The telephone survey was conducted under MJF's "Sustainable Ocean" project, supported by the Danish Institute for Human Rights in Patharghata and Cox's Bazar's Moheshkhali upazila.
A total of 1,018 respondents including 306 women participated in the survey. Of them, 519 were from Patharghata and 499 from Moheshkhali.
University of Liberal Arts Bangladesh partnered with MJF, while Bangladesh Institute of Labour Studies and Coast Trust assisted in data collection.
The report said 38 percent respondents lost between 81 to 100 percent income and 26 percent lost 61 to 80 percent income. During the ban, 32.8 percent respondents began working as day labourers and 16.5 percent in mending boats and fishing nets, it said.
On the other hand, 86 percent respondents received food (rice) and cash support as they had "fisher card", it added.
However, the survey found that about 87.4 percent respondents had to take out loans to meet their regular expenses.
Addressing the press conference, MJF Executive Director Shaheen Anam said like in other parts of the globe, shutdown enforced to contain coronavirus disrupted the livelihood and income of many people in Bangladesh, especially those involved in informal sector.

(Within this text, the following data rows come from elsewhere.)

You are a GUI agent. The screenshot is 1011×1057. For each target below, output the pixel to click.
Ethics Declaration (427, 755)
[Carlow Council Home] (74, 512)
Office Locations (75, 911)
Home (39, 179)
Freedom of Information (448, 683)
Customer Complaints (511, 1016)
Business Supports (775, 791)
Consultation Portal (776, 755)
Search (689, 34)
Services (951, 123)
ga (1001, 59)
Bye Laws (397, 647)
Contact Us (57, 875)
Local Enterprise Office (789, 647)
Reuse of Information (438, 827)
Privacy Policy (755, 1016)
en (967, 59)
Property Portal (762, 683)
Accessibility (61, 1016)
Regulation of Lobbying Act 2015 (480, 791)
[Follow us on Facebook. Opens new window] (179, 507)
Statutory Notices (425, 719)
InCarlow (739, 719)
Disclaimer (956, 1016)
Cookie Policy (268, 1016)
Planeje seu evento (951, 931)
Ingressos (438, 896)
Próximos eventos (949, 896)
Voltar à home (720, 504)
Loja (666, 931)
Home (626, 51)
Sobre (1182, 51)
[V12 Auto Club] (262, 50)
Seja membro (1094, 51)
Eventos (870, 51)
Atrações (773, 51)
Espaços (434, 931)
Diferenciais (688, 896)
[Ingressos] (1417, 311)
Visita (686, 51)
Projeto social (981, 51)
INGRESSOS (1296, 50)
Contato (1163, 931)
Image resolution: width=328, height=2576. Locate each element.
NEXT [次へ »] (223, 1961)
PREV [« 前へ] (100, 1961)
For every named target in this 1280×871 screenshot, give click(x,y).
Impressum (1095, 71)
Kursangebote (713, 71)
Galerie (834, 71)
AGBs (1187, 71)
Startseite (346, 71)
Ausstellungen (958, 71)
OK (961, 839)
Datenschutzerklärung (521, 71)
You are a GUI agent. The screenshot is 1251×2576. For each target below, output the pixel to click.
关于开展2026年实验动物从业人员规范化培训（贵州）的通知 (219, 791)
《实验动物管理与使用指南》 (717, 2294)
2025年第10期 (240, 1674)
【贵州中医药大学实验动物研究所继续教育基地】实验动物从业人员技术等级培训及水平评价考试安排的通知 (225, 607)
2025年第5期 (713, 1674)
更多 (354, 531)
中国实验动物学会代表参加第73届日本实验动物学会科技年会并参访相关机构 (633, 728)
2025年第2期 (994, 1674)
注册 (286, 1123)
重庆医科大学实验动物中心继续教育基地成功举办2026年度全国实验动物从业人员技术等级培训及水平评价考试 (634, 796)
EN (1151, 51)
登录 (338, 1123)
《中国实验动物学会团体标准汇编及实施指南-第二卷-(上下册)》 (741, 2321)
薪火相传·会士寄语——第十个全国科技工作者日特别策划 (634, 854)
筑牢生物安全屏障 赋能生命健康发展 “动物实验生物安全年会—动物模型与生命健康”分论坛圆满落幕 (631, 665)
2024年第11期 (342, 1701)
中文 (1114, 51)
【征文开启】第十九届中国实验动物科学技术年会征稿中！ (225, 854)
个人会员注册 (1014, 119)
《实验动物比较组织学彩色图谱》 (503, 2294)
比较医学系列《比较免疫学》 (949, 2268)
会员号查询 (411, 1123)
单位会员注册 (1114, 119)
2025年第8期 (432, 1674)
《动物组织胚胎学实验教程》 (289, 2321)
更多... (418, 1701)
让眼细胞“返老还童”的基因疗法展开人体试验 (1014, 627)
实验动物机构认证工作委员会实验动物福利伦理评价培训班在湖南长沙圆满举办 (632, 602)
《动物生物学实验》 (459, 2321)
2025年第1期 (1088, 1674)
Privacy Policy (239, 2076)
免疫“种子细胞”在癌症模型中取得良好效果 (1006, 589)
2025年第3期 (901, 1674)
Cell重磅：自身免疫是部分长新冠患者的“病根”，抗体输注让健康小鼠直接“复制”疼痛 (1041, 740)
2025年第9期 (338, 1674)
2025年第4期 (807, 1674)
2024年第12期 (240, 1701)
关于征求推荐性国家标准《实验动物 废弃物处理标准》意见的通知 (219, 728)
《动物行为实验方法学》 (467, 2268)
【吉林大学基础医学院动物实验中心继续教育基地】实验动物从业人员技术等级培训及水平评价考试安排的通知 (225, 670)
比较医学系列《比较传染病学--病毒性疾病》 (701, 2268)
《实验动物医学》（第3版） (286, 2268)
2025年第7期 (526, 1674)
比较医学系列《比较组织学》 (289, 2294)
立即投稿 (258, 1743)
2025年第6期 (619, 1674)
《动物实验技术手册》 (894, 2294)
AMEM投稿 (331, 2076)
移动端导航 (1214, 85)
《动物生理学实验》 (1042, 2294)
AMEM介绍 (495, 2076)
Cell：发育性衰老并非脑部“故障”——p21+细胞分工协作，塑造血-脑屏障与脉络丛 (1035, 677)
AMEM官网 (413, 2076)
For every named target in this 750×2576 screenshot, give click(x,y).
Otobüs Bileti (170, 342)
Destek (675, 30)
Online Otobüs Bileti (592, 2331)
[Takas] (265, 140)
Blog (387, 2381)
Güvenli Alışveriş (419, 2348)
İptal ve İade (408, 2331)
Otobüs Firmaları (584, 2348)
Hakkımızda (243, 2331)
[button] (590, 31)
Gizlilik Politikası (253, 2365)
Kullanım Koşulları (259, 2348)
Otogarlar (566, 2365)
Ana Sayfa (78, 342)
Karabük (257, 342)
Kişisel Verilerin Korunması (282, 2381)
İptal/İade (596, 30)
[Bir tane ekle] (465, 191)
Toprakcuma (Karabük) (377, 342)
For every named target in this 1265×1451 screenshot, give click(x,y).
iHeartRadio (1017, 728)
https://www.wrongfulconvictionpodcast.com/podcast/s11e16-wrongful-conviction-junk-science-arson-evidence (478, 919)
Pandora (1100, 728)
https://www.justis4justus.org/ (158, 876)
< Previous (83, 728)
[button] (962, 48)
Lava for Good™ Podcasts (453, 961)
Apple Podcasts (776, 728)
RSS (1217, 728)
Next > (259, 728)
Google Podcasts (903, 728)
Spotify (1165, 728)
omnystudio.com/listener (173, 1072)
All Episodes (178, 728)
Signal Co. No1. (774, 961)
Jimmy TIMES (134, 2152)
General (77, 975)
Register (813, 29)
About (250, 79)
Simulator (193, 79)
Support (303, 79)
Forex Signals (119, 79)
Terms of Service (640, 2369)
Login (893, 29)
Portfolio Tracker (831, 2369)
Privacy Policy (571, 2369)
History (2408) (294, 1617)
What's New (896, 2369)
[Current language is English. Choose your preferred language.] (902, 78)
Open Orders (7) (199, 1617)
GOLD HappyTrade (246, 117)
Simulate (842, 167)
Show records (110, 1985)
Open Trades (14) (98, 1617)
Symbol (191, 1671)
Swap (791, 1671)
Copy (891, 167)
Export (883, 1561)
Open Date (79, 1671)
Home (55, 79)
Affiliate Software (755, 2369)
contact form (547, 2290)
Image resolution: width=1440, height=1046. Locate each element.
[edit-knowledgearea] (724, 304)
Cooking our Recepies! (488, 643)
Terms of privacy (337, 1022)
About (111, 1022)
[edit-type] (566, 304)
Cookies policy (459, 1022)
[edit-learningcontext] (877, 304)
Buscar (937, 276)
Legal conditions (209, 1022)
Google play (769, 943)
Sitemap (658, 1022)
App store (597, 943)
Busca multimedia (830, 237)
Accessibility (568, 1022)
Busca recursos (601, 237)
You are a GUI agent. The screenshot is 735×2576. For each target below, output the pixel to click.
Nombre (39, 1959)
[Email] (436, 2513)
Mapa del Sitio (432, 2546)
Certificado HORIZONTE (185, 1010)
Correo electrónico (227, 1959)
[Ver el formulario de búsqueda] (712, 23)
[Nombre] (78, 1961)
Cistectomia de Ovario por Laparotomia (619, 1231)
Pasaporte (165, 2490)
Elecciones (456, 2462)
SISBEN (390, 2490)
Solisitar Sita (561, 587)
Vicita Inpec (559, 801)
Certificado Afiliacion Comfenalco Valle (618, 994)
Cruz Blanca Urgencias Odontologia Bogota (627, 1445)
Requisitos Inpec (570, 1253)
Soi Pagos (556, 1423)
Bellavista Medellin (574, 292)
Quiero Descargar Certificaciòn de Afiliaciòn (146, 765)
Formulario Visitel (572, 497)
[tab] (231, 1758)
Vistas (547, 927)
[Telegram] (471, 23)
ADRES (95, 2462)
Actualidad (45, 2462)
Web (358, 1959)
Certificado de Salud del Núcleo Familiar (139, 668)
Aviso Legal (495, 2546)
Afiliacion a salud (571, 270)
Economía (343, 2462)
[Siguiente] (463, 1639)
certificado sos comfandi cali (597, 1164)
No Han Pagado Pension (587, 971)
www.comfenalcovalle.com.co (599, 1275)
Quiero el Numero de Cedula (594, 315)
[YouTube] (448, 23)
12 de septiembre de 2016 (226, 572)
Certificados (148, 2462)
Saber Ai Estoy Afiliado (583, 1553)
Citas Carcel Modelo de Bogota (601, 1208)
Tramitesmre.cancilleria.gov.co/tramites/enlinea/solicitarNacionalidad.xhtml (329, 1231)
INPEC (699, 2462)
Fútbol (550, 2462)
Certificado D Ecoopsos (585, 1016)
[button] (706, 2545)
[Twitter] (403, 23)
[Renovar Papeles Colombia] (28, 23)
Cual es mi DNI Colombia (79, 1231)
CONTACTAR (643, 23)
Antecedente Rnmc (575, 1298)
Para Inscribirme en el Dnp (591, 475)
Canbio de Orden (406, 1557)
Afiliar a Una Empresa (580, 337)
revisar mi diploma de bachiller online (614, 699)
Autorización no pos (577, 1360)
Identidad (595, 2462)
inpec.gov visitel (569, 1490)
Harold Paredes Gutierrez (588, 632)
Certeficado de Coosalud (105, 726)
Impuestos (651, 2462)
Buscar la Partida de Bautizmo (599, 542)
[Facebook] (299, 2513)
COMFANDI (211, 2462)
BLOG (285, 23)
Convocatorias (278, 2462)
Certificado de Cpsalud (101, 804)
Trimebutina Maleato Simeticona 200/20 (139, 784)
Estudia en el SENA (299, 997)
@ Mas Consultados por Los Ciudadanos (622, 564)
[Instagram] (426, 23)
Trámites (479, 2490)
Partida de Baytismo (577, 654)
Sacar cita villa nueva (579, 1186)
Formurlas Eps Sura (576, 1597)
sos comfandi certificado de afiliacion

Its negative impact on the country's fishing community could be assumed as well, she said.
Besides, the 65-day ban that is being imposed each year also impacted the fishing communities negatively, she added.
The report said 62 percent women respondents said domestic violence has been worse during the pandemic and 65-day ban period.
On Covid-19, about 99 percent respondents reported they had been made aware from different sources including union parishad, media and neighbours.
The report recommended creating opportunities for diversified income generation among coastal fishing communities, and increasing food support as well as to introducing cash support for poor fishermen.
It further recommended improving access to information related to health and services in the study area.